4. Wizyta u lekarza rodzinnego, który poddał pod wątpliwość posiew i skierowanie do laryngologa + nystatyna w płynie.
5. Pierwszy laryngolog stwierdził, że zęby w trakcie rwania/leczenia i uznał, że to jest powód problemów, oraz że żadnych niepokojących zmian brak. A język jak na zdjęciu.
6. Drugi laryngolog stwierdził przewlekłe zapalenie języka (wtedy był to już 3 miesiąc), jednak nie zapisał nic poza środkami na wzmocnienie organizmu i zalecił dokończenie leczenia zębów.
7. Po miesięcznej terapii środkami na bazie aloesu i takimi tam cudami, nadal bez zmian.
8. Trzecia wizyta, tym razem płatna u innego, podobno znanego i dobrego laryngologa. Pan stwierdził, że on jednak stawia na grzybicę, którą posiew nie zawsze jest w stanie wykazać. Poza tym uznał, że zmiany mogą iść w parze z dość inwazyjnymi zmianami w moich ustach - w ciągu 4 miesięcy usunąłem 13 zębów. Wg niego drażnienie języka wynika ze zmiany położenia języka w ustach (brak zębów) i ogólnym spadku odporności. Ponownie Cindamycin + Orungal na grzyba. Bez zmian.
9. W międzyczasie wyleczyłem praktycznie wszystkie zęby. Drobne rzeczy do poprawy. Język + ślinienie - bez zmian.
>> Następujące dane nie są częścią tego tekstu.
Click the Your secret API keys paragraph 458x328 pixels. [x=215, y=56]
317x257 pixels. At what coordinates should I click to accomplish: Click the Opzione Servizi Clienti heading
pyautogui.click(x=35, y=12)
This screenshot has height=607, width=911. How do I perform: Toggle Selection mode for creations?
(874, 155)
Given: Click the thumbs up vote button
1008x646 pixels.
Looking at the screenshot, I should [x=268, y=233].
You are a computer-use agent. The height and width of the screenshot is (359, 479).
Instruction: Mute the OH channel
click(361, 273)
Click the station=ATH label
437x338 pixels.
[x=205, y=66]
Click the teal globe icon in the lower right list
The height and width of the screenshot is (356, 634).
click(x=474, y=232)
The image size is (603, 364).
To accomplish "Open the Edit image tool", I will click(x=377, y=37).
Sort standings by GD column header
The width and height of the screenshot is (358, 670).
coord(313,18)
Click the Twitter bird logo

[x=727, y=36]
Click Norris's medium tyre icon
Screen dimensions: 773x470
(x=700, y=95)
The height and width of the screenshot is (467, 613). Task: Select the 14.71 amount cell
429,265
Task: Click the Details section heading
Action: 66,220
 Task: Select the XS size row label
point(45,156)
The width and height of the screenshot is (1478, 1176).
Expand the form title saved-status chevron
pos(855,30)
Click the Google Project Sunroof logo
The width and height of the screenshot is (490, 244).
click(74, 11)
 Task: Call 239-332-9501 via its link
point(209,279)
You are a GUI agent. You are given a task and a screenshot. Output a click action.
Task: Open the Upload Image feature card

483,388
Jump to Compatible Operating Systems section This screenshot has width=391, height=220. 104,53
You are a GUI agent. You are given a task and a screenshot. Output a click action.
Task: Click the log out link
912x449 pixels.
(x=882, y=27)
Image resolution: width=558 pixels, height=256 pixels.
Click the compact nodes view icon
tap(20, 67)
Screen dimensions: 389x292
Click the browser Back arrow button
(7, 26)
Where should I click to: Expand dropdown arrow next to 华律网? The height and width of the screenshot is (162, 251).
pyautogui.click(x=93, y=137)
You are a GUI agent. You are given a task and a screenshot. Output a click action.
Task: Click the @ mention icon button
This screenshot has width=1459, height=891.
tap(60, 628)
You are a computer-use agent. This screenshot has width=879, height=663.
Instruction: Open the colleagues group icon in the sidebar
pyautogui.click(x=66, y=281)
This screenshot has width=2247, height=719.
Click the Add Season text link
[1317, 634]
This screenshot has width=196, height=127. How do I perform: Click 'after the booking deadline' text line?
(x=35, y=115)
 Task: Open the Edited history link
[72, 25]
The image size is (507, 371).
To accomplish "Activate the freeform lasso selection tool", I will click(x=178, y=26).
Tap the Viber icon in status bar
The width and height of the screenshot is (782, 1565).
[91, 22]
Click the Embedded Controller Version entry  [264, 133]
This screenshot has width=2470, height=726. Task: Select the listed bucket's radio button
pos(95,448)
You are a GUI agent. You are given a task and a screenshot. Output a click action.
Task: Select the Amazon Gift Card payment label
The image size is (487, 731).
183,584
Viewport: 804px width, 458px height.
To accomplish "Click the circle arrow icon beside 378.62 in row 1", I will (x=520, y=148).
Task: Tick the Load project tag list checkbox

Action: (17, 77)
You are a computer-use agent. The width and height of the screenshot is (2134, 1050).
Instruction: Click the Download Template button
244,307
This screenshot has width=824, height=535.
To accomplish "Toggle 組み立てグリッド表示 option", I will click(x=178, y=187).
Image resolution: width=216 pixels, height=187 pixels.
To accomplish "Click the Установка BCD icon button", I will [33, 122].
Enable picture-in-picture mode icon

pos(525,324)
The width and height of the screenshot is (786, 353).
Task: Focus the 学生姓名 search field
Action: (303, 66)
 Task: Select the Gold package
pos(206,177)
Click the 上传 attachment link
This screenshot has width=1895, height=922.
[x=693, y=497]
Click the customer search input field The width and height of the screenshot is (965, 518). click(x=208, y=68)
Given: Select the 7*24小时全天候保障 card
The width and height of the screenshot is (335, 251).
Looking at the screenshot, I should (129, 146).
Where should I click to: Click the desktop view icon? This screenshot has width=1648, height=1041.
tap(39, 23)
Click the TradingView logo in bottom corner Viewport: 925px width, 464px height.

10. Zastanawiam się co dalej, bo jeszcze trochę i zeświruję. Muszę wiecznie pić, bo wtedy zmniejszam osad na jakiś czas. Normalnie po jakimś czasie mam uczucie suchości, ale też ślinienia się (z jednej strony, tam gdzie rewolucja w szczęce był większa). Tak się nie da normalnie żyć.
Co radzicie, bo chyba zaatakuję rodzinnego lekarza, z prośbą o dalsze badania. Czy wrócić do laryngologa? Mam nieodparte wrażenie, że nikt nie chce się za to zabrać porządnie, sugerując obniżoną odporność spowodowaną przewrotem "zębowym". Tyle, że ja bliski jakiejś depresji już jestem. Dzień w dzień to samo.